Tâche courte 1 —
Dites si chacune des affirmations (a), (b) et (c) concorde avec le texte sur la décision de la Commission, en répondant par oui ou non et en citant à l'identique les mots du texte qui tranchent. (a) L'accord du 16 janvier 1975 avait été notifié. (b) La Commission a écarté l'application de l'article 85, paragraphe 3, du traité. (c) La BAT doit cesser toute pression économique sur Segers ou les importateurs.

Bloc de texte —
---------------

4. La Commission a également examiné la question d'une éventuelle application de l'article 85, paragraphe 3, du traité. Apres avoir rappelé que l'accord en question n'a pas été notifié, elle constate que l'accord ne contribue d'aucune manière à améliorer la production ou la distribution des produits, bien loin de la, et qu'il a pour effet d'empêcher ou d'entraver la distribution, en Allemagne, de la production de Segers (point iii). Elle a, en conséquence, écarté l'application de cette disposition.

5. Enfin, la Commission a exposé les motifs qui, a son avis, justifient l'application, à BAT, d'une amende en raison d'un aspect particulièrement grave de l'infraction constatée (point iv).

6. En conséquence, la Commission a arrêté la décision suivante (extrait): article 1er Le contenu et l'application de l'accord conclu le 16 janvier 1975 entre les entreprises visées à l'article 5 constituent des infractions à l'article 85, paragraphe 1, du traité instituant la Communauté économique européenne dans la mesure où : 1) Segers s'oblige a ne pas vendre de la coupe fine sur le marché allemand sous la marque Toltecs special (marque IR 395 536) ou bien à la vendre uniquement par l'intermédiaire d'importateurs agrées par la BAT ou sous certaines autres conditions ;

2) Segers s'oblige a ne revendiquer, à l'égard de la BAT, aucun droit au titre de l'enregistrement et de l'exploitation de la marque Toltecs special, même si la BAT n'utilise pas sa marque Dorcet pendant plus de cinq ans ou si elle dépose à nouveau cette marque ou toute autre marque pouvant prêter à confusion avec celle-ci au sens de l'article 31 de la loi allemande sur les marques, à l'exception de Toltecs special.

Article 2 Les entreprises visées. .. Sont tenues de mettre fin sans délai aux infractions indiquées à l'article 1er. En particulier, la BAT doit cesser d'exercer sur Segers ou les importateurs toute pression économique visant à empêcher ou entraver l'importation et la distribution de tabac Toltecs en Allemagne.

---------------

Données de l'exercice —
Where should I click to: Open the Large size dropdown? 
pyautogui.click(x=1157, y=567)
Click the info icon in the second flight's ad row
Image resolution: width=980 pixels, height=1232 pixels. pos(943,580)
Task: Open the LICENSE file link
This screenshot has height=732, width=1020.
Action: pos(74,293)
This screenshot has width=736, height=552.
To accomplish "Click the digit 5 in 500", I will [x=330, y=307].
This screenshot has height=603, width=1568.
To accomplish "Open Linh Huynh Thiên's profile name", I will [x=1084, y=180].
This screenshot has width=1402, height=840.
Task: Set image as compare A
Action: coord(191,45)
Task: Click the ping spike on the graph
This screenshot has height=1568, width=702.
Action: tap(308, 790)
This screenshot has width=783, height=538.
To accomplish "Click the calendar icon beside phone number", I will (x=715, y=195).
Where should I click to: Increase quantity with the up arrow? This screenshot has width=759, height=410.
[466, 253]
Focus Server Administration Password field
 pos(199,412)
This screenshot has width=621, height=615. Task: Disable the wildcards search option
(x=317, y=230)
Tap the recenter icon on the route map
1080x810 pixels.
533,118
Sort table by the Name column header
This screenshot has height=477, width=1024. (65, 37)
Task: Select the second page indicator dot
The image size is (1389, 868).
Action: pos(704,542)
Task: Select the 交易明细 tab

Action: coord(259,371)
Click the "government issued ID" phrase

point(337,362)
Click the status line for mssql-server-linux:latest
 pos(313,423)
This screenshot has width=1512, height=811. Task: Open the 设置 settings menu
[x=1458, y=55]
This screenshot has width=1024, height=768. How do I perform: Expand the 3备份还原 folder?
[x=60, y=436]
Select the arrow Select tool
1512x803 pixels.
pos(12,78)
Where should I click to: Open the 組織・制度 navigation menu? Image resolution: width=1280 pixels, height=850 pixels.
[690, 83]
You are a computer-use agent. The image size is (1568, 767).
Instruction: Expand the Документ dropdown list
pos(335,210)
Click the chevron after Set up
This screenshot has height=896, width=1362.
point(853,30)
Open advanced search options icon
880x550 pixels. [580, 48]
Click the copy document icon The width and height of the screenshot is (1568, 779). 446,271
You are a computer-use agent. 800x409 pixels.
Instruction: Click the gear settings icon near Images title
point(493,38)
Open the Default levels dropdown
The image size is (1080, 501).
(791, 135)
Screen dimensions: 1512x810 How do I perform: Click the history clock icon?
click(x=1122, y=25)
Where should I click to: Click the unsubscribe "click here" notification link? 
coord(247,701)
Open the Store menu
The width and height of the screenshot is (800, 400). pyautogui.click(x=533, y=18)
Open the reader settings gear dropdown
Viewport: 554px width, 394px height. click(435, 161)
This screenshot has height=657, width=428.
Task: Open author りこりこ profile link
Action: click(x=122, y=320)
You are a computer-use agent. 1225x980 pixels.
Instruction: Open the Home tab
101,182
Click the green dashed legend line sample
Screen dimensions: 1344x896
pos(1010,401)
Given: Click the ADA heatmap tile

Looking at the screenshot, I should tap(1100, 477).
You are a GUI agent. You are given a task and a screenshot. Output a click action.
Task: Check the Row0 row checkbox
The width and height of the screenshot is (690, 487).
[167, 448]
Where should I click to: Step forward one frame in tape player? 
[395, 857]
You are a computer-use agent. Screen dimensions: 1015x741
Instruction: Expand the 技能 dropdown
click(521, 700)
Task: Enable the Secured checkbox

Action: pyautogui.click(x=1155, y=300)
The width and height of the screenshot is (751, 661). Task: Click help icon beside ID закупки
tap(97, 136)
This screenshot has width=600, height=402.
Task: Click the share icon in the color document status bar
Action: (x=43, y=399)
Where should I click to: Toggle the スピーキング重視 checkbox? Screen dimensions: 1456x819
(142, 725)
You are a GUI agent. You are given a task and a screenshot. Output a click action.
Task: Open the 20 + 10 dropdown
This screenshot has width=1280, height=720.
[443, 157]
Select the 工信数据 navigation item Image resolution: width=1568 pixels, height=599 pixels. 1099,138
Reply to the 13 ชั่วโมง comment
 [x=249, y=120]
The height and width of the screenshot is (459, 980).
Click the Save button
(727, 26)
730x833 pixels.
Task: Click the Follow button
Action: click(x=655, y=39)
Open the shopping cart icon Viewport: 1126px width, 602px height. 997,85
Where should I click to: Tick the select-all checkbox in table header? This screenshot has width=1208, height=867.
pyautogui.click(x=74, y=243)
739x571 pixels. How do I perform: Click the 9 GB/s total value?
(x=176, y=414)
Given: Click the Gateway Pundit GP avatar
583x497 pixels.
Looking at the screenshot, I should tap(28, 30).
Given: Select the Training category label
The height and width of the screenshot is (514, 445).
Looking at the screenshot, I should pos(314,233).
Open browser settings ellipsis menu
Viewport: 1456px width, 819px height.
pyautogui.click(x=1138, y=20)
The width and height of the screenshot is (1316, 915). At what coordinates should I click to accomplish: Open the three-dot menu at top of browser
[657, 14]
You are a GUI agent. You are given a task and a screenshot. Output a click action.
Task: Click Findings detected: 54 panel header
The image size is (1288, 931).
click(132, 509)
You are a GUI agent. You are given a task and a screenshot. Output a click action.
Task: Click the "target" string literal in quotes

---------------

Tâche courte 2 —
Reproduisez tel quel, dans les entrées, le passage qui va de la ligne contenant « Select the 工信数据 » jusqu'à la ligne contenant « pyautogui.click(x=74, y=243) », ces deux lignes incluses.

Résultat attendu 1 —
(a) Non : « Apres avoir rappelé que l'accord en question n'a pas été notifié »
(b) Oui : « Elle a, en conséquence, écarté l'application de cette disposition. »
(c) Oui : « la BAT doit cesser d'exercer sur Segers ou les importateurs toute pression économique visant à empêcher ou entraver l'importation et la distribution de tabac Toltecs en Allemagne »

Résultat attendu 2 —
Select the 工信数据 navigation item Image resolution: width=1568 pixels, height=599 pixels. 1099,138
Reply to the 13 ชั่วโมง comment
 [x=249, y=120]
The height and width of the screenshot is (459, 980).
Click the Save button
(727, 26)
730x833 pixels.
Task: Click the Follow button
Action: click(x=655, y=39)
Open the shopping cart icon Viewport: 1126px width, 602px height. 997,85
Where should I click to: Tick the select-all checkbox in table header? This screenshot has width=1208, height=867.
pyautogui.click(x=74, y=243)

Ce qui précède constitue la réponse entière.